Carter’s bid was $783,400, more than $100,000 less than the second low bid of $909,000 from Lincoln Builders of Baton Rouge. Although 13 contractors picked up bid packets and attended the mandatory bid meeting, records show only seven submitted bids.

Bids were opened Monday afternoon and a pre-construction meeting kicked off the work Tuesday afternoon.

Four bids exceeded $1 million, with BATTCO construction of Kenner being the highest at $1.366 million, according to bid tabulations. Todd Mann of CSRS, the firm overseeing the construction project, said the architect’s engineer estimate was $1.005 million.

“We’re disappointed in the bid spread but we do understand why, because of the nature of this project,” Mann said. “It’s a four-week project (substantial completion date is Jan. 7) and occurs during December and duck hunting season.

“With that in mind a lot of bidders have a high number in mind. In other words, if they give me this number I’ll be happy to do it.”

The $582,000 spread from highest to lowest was not lost on board members who are questioning Carter’s bid credibility and ability to perform the work. All construction must be completed no later than Jan. 14 when the current platoon system at the campus will end and all ESJ students will attend classes together for the first time since Hurricane Isaac devastated the area.

“Are you sure of the company finishing the job with (this) specific order?” board member Albert Burl III asked Mann.

“I encourage you to keep a very close eye on this bid because this is substantially below the average,” board member Russ Wise said.

Mann said the low bid also created some trepidation among CSRS officials but added those fears were allayed after spending more than three hours evaluating the bid.

“We are comfortable after conversations (with Carter officials) that they have everything,” he said. “I cannot explain why they were able to bid it so competitively, but we have no information to indicate the bid is not responsive at this time.”

“Again, our responsibility is evaluating public bids,” he added. “We have performed that responsibility.
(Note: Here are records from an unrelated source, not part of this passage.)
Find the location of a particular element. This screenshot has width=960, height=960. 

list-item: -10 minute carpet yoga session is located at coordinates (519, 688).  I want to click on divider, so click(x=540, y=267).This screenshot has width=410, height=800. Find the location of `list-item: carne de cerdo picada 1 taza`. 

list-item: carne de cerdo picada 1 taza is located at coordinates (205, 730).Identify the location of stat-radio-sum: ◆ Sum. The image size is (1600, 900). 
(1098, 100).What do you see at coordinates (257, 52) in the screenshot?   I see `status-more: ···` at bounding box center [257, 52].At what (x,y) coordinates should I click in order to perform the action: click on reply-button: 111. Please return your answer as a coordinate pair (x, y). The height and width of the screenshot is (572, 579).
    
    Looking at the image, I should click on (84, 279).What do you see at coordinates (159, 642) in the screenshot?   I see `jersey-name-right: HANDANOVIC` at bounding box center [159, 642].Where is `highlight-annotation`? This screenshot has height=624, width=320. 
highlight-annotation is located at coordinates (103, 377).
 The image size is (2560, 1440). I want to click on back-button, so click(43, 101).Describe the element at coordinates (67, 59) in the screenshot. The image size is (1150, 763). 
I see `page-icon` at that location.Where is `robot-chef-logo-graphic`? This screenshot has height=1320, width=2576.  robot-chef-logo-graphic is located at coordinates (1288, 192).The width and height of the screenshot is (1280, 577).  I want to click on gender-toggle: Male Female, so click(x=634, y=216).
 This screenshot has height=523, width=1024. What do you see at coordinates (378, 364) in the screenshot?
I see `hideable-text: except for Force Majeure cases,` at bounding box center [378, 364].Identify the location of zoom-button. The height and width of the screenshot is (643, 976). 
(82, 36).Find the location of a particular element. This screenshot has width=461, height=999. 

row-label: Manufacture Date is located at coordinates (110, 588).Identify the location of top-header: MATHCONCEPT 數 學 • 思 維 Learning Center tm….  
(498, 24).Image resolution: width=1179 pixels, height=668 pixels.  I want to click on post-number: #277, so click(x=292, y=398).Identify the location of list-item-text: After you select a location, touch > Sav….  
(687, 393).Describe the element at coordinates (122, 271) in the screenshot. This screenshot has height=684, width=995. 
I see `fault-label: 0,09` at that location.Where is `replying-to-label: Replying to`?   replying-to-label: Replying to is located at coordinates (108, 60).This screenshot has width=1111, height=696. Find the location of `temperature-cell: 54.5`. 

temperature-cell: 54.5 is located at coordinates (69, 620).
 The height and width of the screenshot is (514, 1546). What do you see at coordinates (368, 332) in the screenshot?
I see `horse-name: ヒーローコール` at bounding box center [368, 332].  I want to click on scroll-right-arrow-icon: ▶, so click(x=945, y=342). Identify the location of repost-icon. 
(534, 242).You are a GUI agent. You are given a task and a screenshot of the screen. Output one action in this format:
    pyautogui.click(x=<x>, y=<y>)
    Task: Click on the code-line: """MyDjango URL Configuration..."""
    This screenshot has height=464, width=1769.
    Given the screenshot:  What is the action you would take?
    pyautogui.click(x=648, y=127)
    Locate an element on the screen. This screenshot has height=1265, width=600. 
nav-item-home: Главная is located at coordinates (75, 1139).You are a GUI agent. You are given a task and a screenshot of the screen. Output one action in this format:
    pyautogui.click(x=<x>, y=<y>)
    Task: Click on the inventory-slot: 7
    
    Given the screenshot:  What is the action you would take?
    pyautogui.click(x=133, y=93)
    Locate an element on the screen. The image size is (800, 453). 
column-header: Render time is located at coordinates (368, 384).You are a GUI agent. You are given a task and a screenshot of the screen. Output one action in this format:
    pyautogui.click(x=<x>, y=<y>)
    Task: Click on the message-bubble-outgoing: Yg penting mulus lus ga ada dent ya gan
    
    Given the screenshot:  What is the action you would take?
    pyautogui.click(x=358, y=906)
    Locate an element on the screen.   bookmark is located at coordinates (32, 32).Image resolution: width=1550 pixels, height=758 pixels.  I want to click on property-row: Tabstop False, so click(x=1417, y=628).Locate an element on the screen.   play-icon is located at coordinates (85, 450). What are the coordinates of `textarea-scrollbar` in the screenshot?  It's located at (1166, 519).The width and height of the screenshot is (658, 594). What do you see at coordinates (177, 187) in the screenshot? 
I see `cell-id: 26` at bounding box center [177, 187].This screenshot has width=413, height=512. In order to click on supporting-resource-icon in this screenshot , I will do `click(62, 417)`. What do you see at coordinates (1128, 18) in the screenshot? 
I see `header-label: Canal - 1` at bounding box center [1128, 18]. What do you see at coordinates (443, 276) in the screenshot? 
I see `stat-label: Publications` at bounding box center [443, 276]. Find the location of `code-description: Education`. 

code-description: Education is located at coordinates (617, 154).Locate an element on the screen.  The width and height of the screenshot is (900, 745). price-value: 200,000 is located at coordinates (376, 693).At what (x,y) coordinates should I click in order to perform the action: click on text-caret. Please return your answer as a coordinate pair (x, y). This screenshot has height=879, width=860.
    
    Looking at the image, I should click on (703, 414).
We are obviously concerned, and yet we have nothing to say we should not aware this bid to this bidder.”

The website of the Better Business Bureau gives Carter an A+ rating and indicates no complaints have been filed against the business in the past three years.

Records indicate the firm is 83 years old and has 10 employees.

Mann was also asked by board members if Carter would be using local subcontractors and vendors on the project or if a clause mandating parish subs be used was part of the contract.

Mann said CSRS encourages the use of local companies and workers but added such a clause is a violation of state law.

On another matter, Frank LaCourse updated the board on the status of FEMA reimbursement funds, saying the district has already received $4.4 million from the federal agency and another $2.7 million has been approved, and the money will be received “any day.”

CSRS has estimated total damage in the school system at $44 million, of which, LaCourse said, FEMA will pay 75 percent, with the school district paying the remainder of the tab, approximately $11 million.

He did deliver sobering news on the status of Lake Pontchartrain Elementary School, which was heavily damaged in Isaac. He said it appears the damage will not be substantial enough to warrant construction of a new school, so it appears the current structure will have to be rebuilt with FEMA funds.

LaCourse said he would likely be appearing before the board at its January meeting seeking approval for an architectural design of the remodeled facility. He did say FEMA will pay for elevating the existing structure, probably by at least three feet.